说罢一挥手,领着身边几个低垂着头,好似石像一般的小火者,大摇大摆地转了回去。
……
叶宰出了午门,张凤翼、马世龙等人都走了,就秦良玉还等在门外。
秦良玉什么都没问,见叶宰出来便和他一起往外走。
叶宰问:“秦都督,你不会以为我在里面对太监溜须拍马吧?”
秦良玉还是不说话,仅扭头看了叶宰一眼。可叶宰看出来了,那眼中满含着鄙视。
叶宰顿时叫起了撞天屈,“秦都督,我真不像你想的那样,无非就是认识一下。何况,你也别戴着有色眼镜……叆叇看人,太监中不全是坏人,就像正常人一样也有好有坏。

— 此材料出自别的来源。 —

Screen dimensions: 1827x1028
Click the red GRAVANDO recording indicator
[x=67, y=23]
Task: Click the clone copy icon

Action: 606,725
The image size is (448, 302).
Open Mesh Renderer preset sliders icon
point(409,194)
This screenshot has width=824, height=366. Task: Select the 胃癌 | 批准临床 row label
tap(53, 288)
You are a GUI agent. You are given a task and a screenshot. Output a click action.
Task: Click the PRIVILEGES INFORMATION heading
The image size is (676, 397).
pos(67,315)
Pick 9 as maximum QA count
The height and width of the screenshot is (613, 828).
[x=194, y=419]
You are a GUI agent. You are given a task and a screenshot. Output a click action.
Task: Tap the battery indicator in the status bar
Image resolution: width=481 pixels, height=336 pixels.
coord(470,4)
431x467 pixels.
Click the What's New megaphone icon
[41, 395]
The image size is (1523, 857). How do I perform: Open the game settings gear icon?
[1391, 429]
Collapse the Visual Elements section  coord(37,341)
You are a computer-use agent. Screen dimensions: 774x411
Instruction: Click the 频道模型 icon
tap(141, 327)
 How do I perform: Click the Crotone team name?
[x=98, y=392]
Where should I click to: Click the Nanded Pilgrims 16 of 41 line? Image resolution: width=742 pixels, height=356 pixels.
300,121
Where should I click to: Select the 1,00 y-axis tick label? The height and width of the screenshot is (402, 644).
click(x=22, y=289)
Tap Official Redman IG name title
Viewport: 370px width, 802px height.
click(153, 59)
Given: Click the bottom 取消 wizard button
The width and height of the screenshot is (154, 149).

我这个人你知道的,没什么背景。就是大明的一块砖,哪里需要往哪里搬。不像你们石砫,旱涝保收。而且……”
叶宰的话变得酸溜溜起来,“皇帝还亲开御口为你赐诗,你听听这句,‘由来巾帼甘心受,何必将军是丈夫。’
这句‘世间多少奇男子,谁肯沙场万里行!’
这首:‘露宿风餐誓不辞,饮将鲜血代胭脂。凯歌马上清平曲,不是昭君出塞时。’
还有最后这首更厉害:‘凭将箕帚扫匈奴,一派欢声动地呼。试看他年麟阁上,丹青先画美人图。’”
叶宰长长吸了口气,神情激动冲秦良道:“秦都督,你懂最后一首诗的意思吗?皇帝要请你入云台、入凌烟阁,这是多大的荣誉?”